__STATED TASK__: From the material below, pick out each line containing the string "agent" and copy it out whole. Case matters.

__GIVEN ENTRIES__:
* Start *
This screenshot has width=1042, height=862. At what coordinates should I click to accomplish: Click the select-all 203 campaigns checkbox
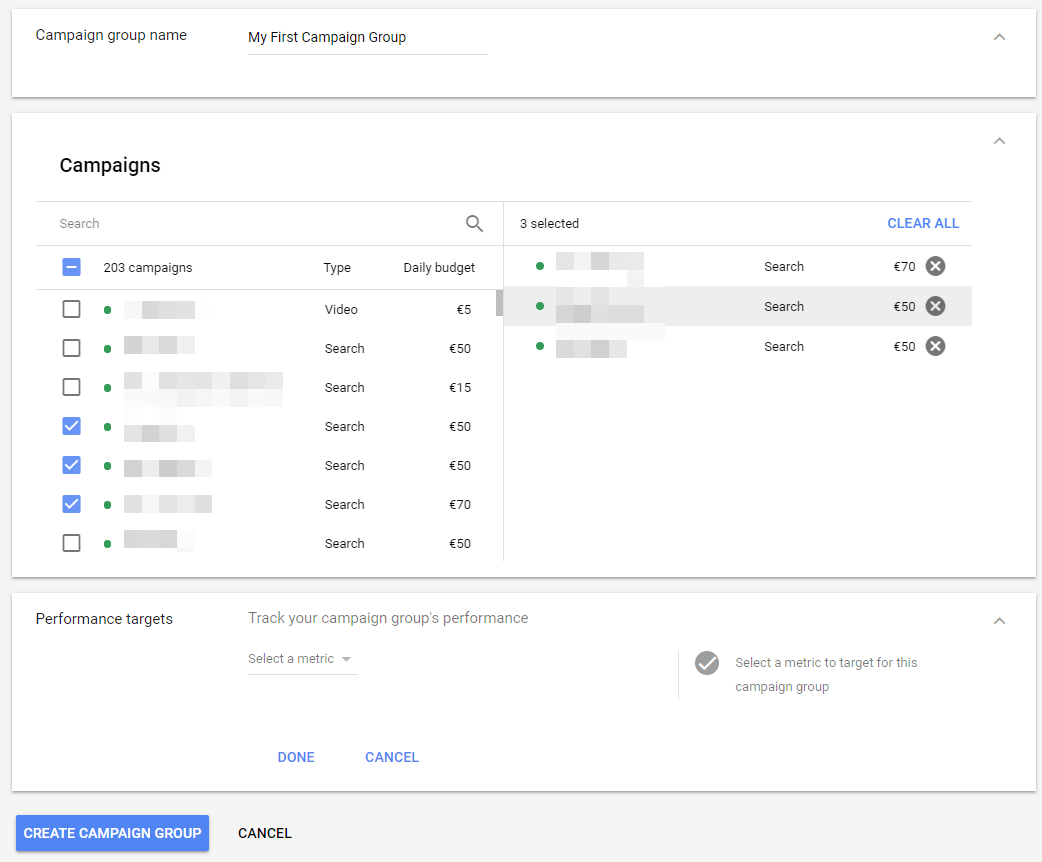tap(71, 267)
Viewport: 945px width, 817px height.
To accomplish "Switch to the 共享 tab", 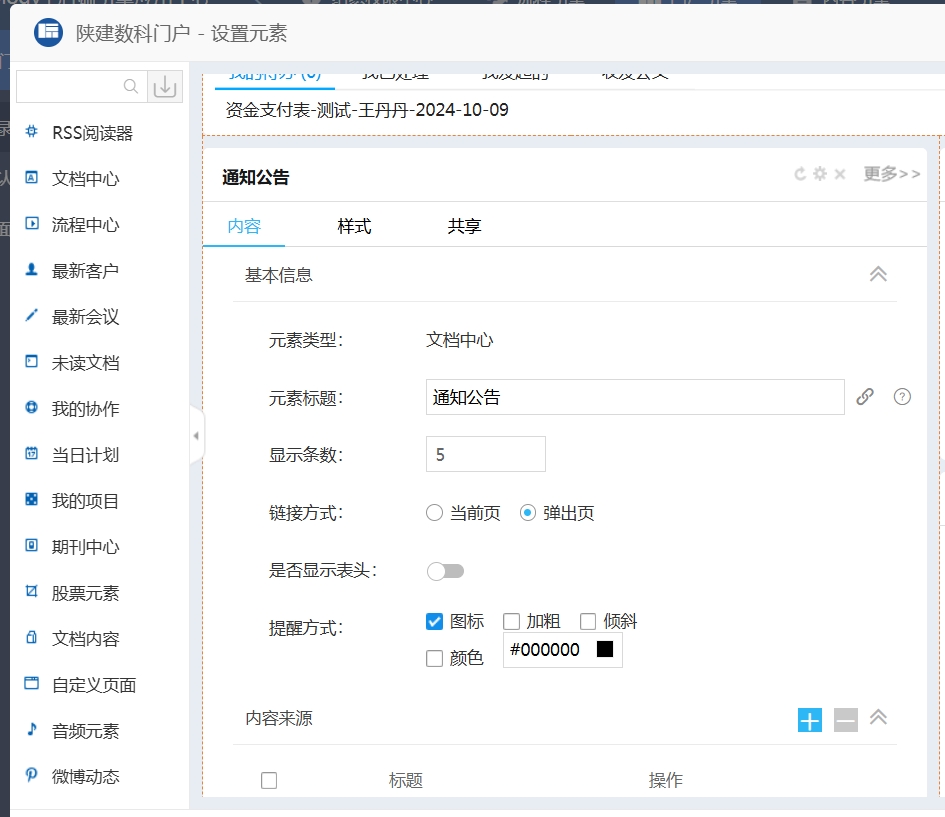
* End *
* Start *
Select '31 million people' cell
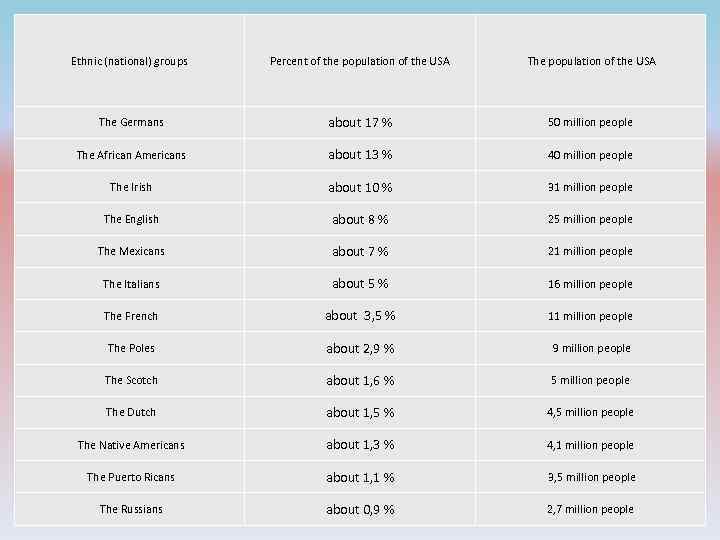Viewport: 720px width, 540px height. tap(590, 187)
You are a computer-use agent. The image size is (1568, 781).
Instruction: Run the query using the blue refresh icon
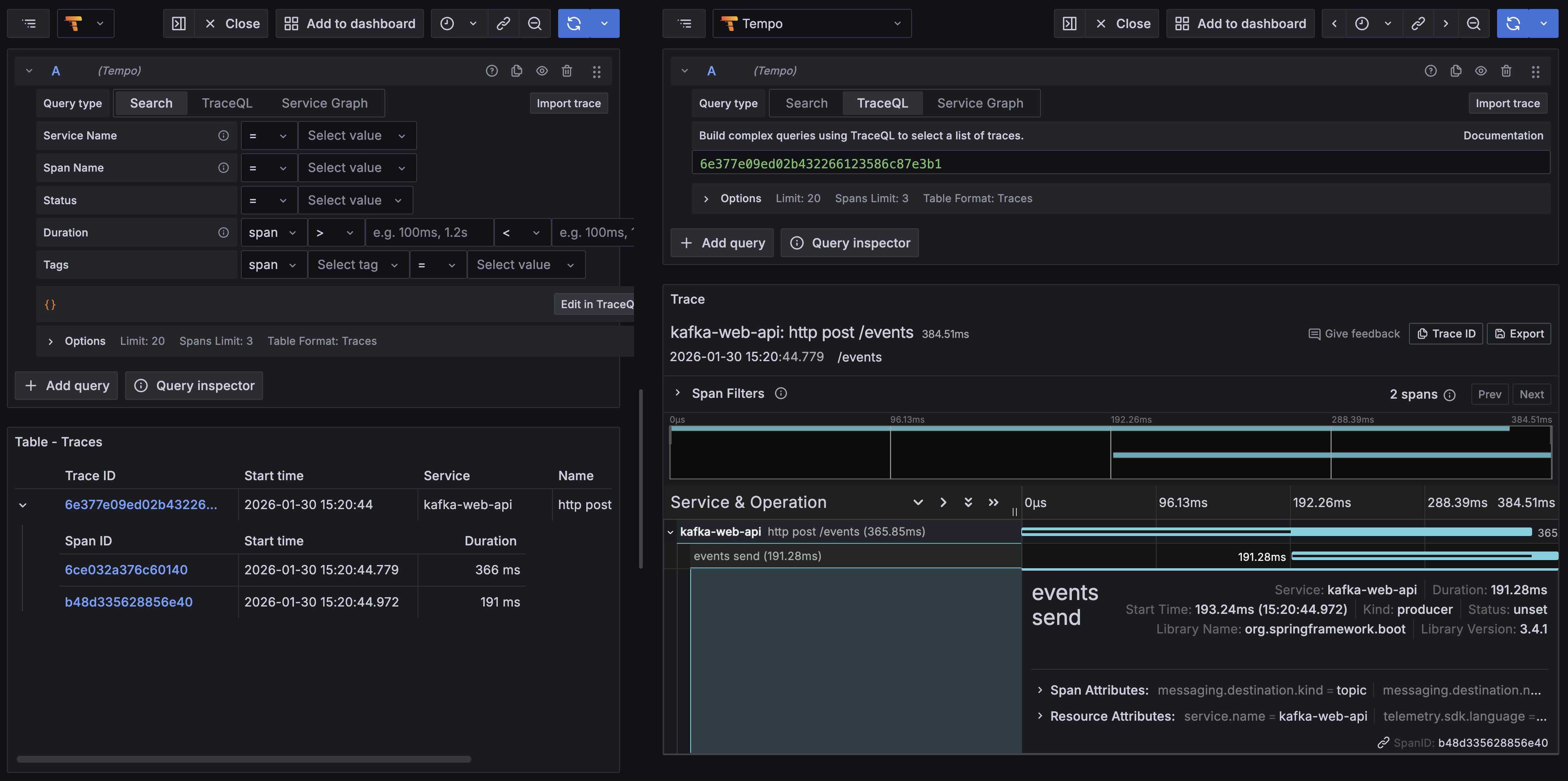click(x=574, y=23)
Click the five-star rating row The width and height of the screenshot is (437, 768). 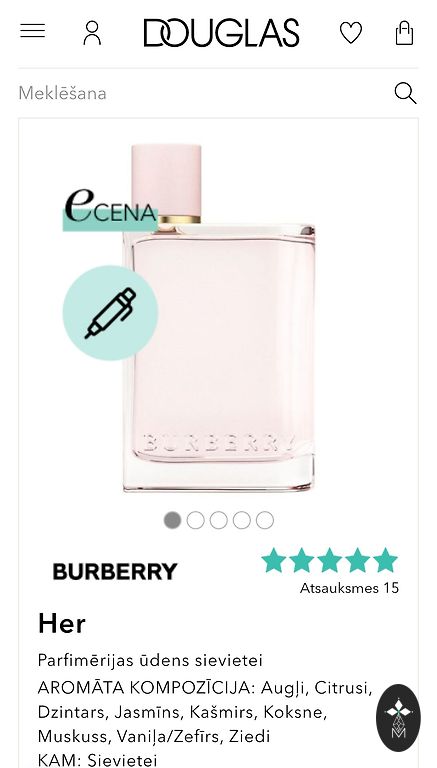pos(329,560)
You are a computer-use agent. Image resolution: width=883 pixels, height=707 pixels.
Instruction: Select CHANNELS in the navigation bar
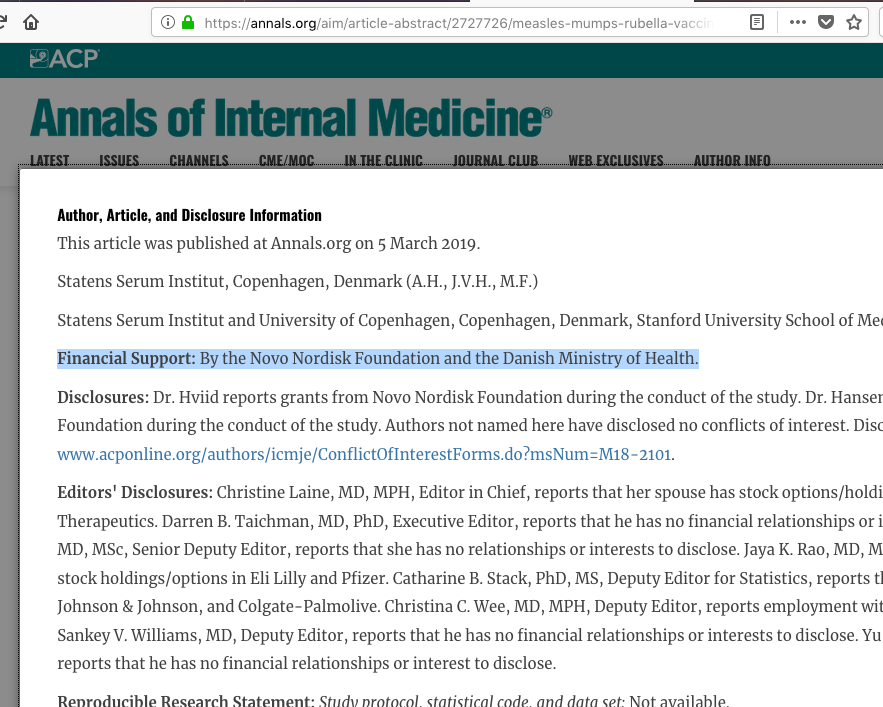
* End *
* Start *
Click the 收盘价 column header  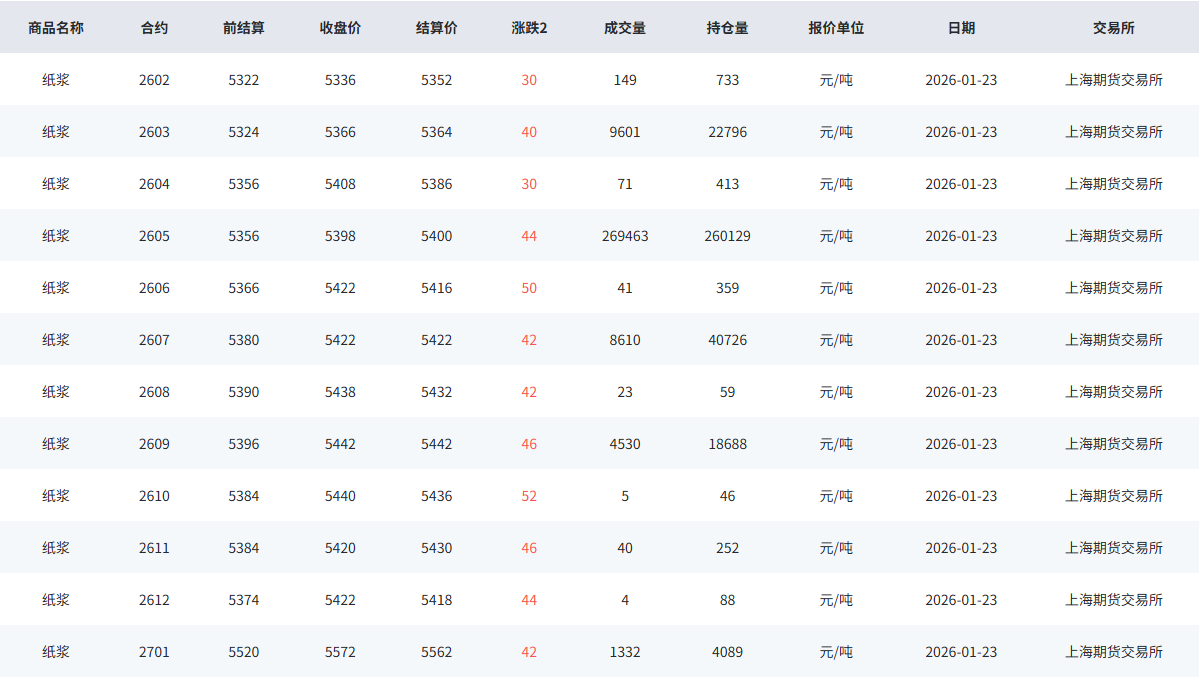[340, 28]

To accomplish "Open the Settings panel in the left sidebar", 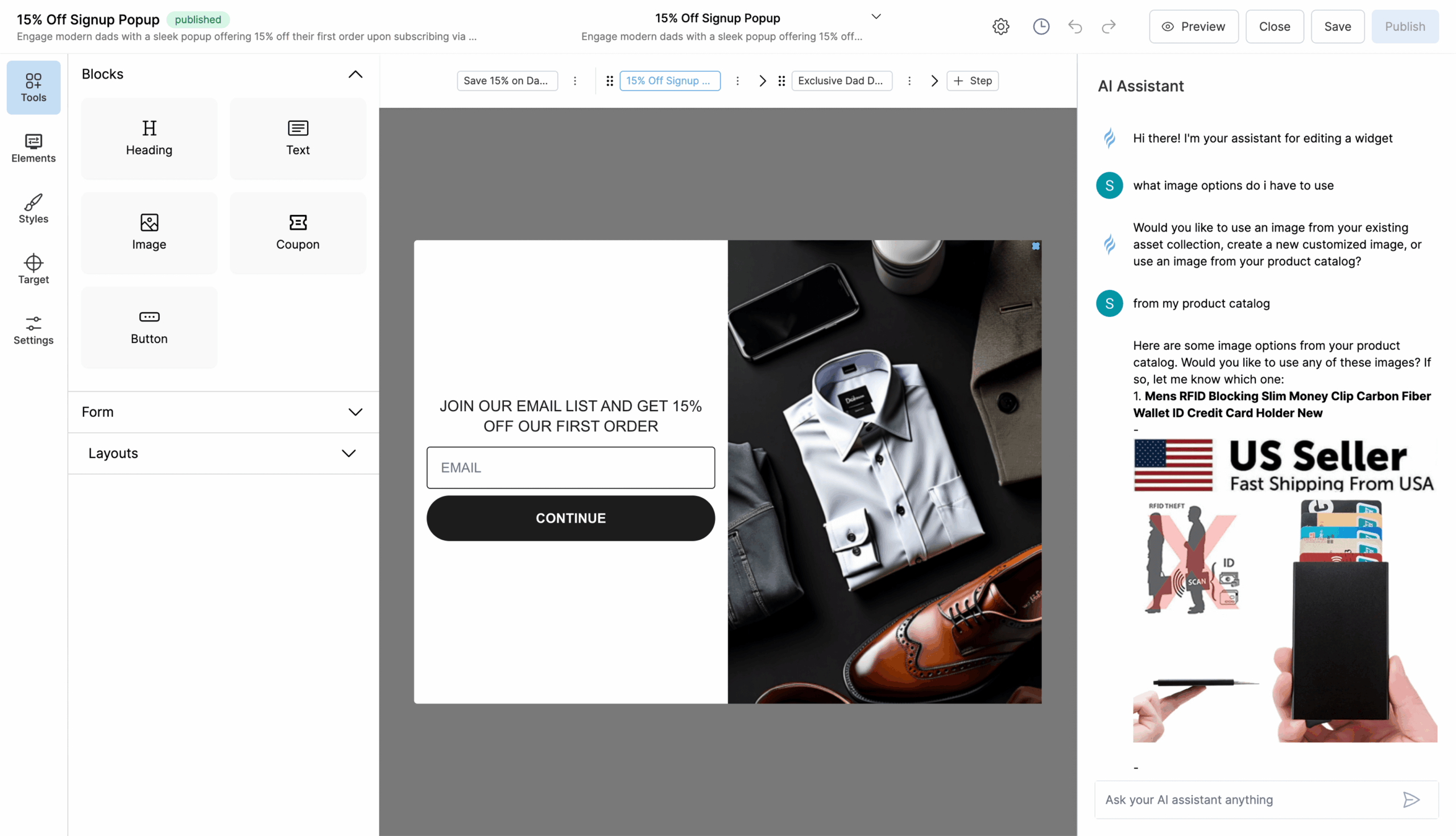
* End *
__RIGHT ANSWER__:
You are a computer-use agent. The image size is (1568, 781).
You are a computer-use agent. Image resolution: width=883 pixels, height=707 pixels.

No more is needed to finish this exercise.